Hydrogen-bonding dynamics between adjacent blades in G-protein β-subunit regulates GIRK channel activation

Functionally critical domains in the beta gamma-subunits of the G-protein (G beta gamma) do not undergo large structural rearrangements upon binding to other proteins. Here we show that a region containing Ser(67) and Asp(323) of G beta gamma is a critical determinant of G-protein-gated inwardly rectifying K+ (GIRK) channel activation and undergoes only small structural changes upon mutation of these residues. Using an interactive experimental and computational approach, we show that mutants that form a hydrogen-bond between positions 67 and 323 do not activate a GIRK channel. We also show that in the absence of hydrogen-bonding between these positions, other factors, such as the displacement of the crucial G gamma residues Pro(60) and Phe(61), can impair G beta gamma-mediated GIRK channel activation.

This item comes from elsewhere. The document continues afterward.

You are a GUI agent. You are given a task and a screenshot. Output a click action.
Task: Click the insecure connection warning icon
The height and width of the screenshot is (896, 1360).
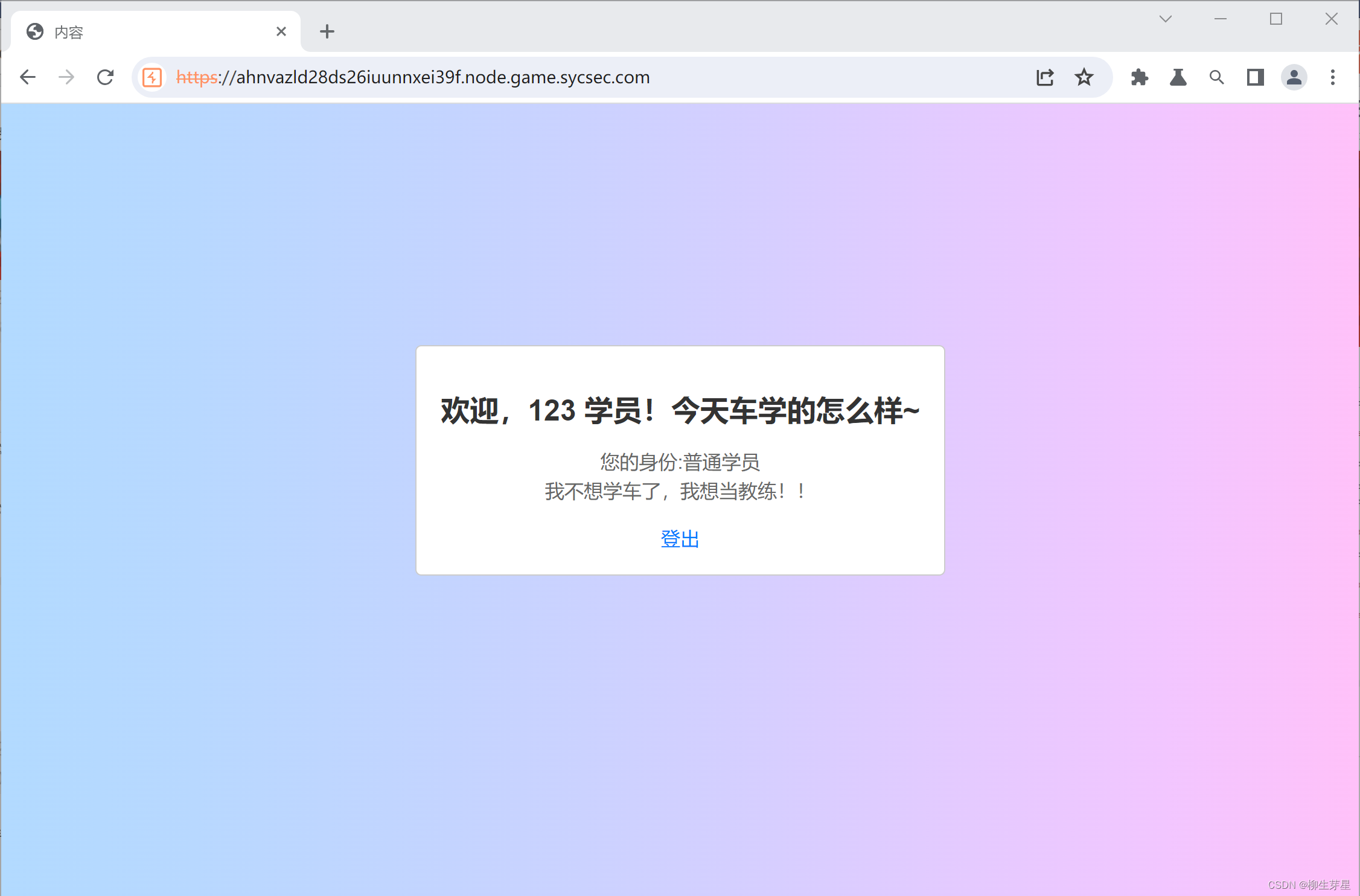coord(152,77)
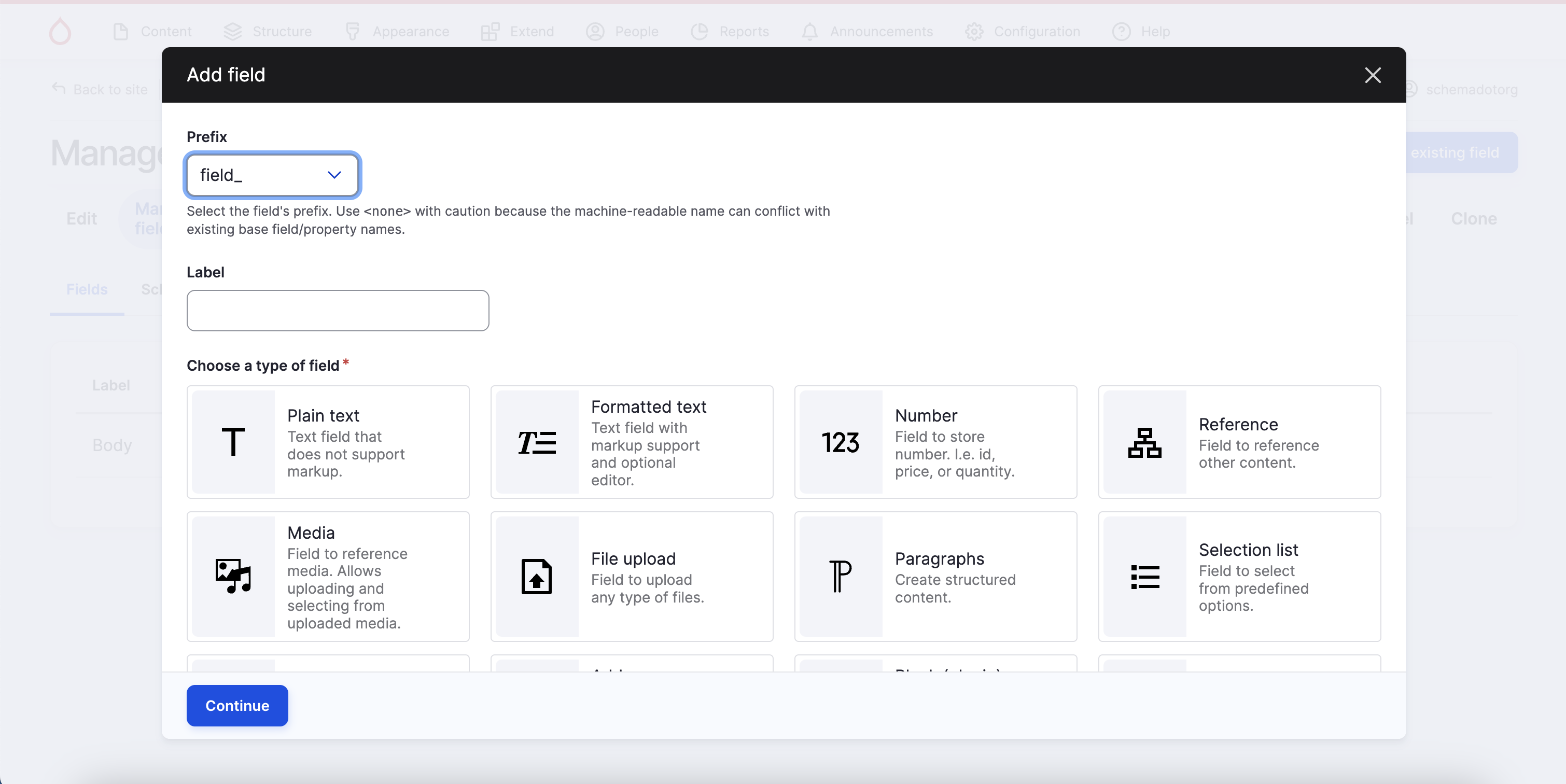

Our results imply that the dynamic nature of the hydrogen-bonding pattern in the wild-type serves an important functional role that regulates GIRK channel activation by G beta gamma and that subtle changes in the flexibility of critical domains could have substantial functional consequences. Our results further strengthen the notion that the dynamic regulation of multiple interactions between Gbg and effectors provides for a complex regulatory process in cellular functions.